### Text section
::::

Brainstorming: Chargen Hooks


  • Pitcrew

    So, something we've been throwing around regarding Dust is some sort of 'hooks/prompts' section of chargen. People can take one or not, they're just things (either plot or setting related) to work into your background.

    If one gets chosen, it comes off the list unless it's something that can be multiple people, and then it'll go back on. Possibly considering a small amount of bonus points at the end of chargen for it or something. Hell, it could even be a variable point thing depending on how immediate the need is / where the request came from.

    The keys here I think would be:

    • Optional
    • Relevant
    • Updated regularly
    • Interesting / valuable to the game

    What are folks' thoughts on such a thing?



  • I assume by 'hooks' you mean 'this thing that is plot-fodder'?


  • Pitcrew

    Correct.



  • @Sunny
    I think it could work, given the right presentation. I think people would go for it, particularly if they get some type of little bonus for it.


  • Pitcrew

    It's very similar to what we do in Eldritch, except we do it far less formally. I often wonder if we should formalize it but then I get distracted by the other metric ton of shit I need to do. XD But yeah, it should be good. Make sure you don't give people things that would fuck the game plot up if they idle or drop.



  • Working on methods. :sunglasses: Will poke when viable and functional! (Still working on prefs things, it just now works... )


  • Pitcrew

    I think that sounds wonderful. The biggest thing to make sure of, though, is that there's follow through on the part of staff. If you set up the expectation that hey, here's a thing that will help you get involved in the plot, and then don't follow through, players will feel more put off than if you offered nothing at all.


  • Admin

    @Pyrephox said:

    I think that sounds wonderful. The biggest thing to make sure of, though, is that there's follow through on the part of staff. If you set up the expectation that hey, here's a thing that will help you get involved in the plot, and then don't follow through, players will feel more put off than if you offered nothing at all.

::::

### Entries

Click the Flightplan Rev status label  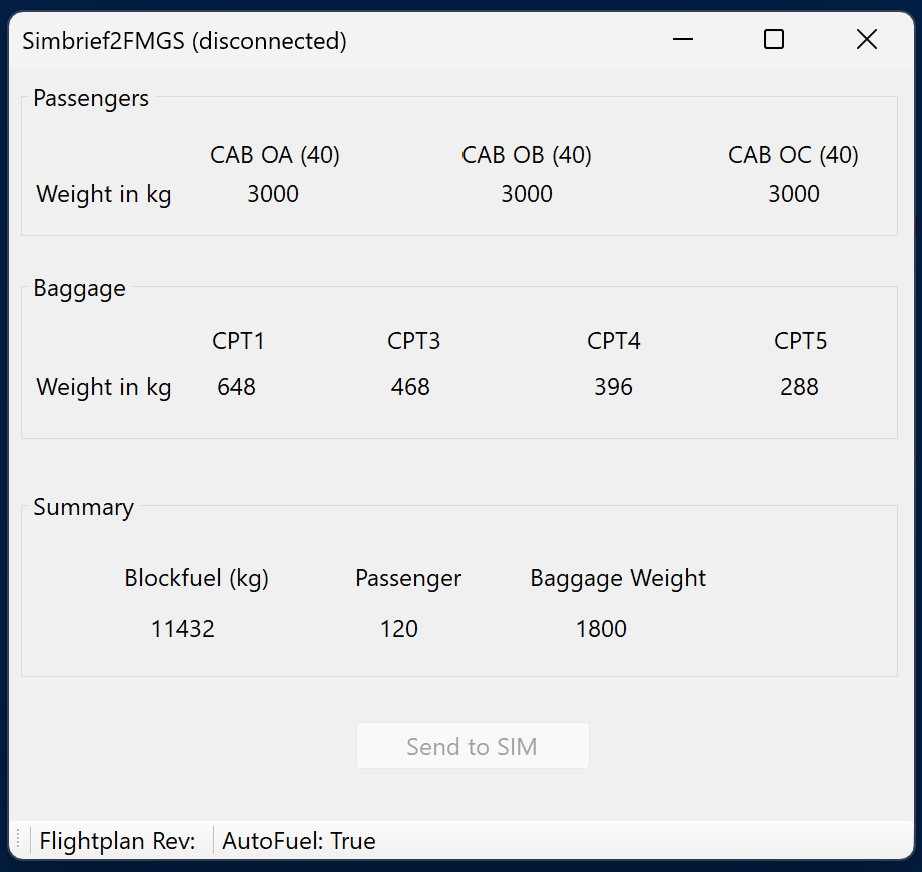(x=118, y=841)
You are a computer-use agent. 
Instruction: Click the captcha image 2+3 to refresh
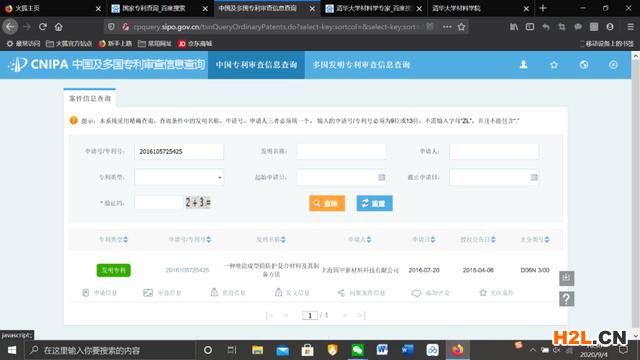coord(198,202)
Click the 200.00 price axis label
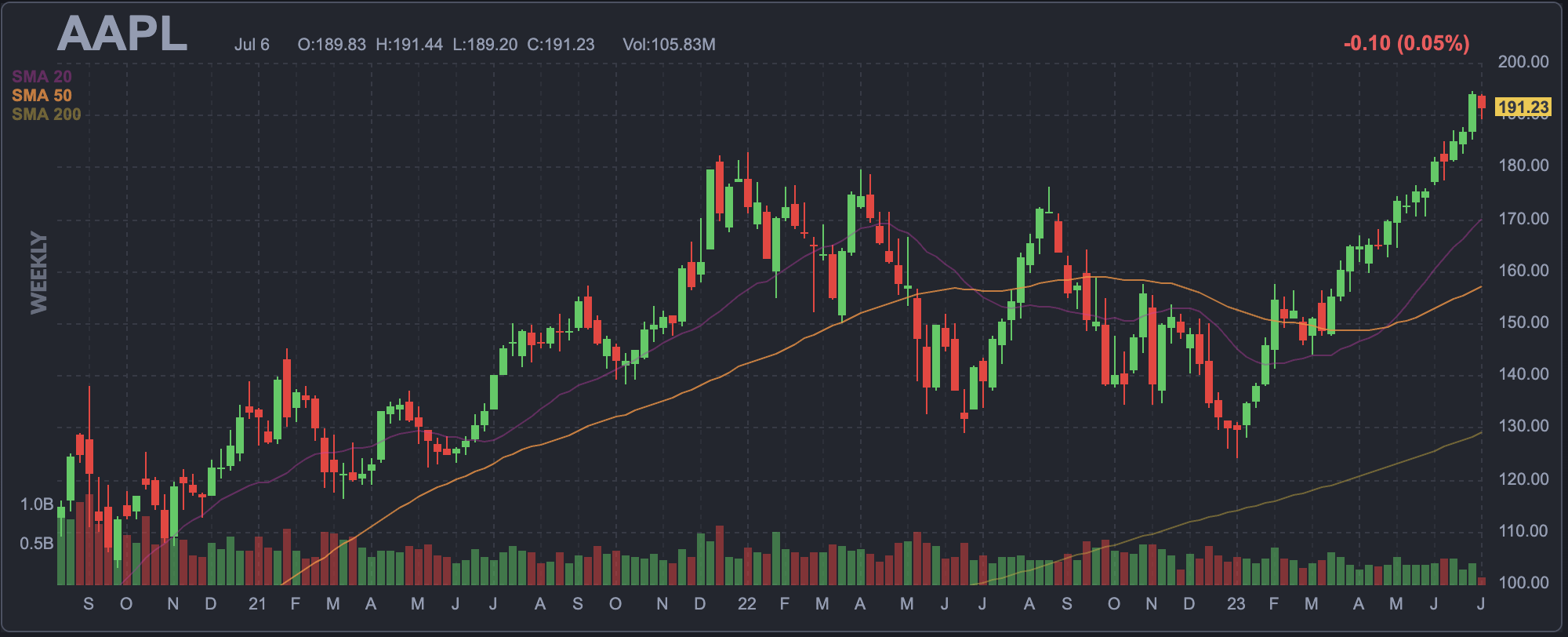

::::

### Goal 1
Please reproduce the chargen hooks thread word for word, beginning at the words "It's very similar" and stopping after "idle or drop.".
### Goal 2
In the chargen hooks thread, what keys does the first post name for a hooks section?

### Written response 1
It's very similar to what we do in Eldritch, except we do it far less formally. I often wonder if we should formalize it but then I get distracted by the other metric ton of shit I need to do. XD But yeah, it should be good. Make sure you don't give people things that would fuck the game plot up if they idle or drop.

### Written response 2
- Optional
- Relevant
- Updated regularly
- Interesting / valuable to the game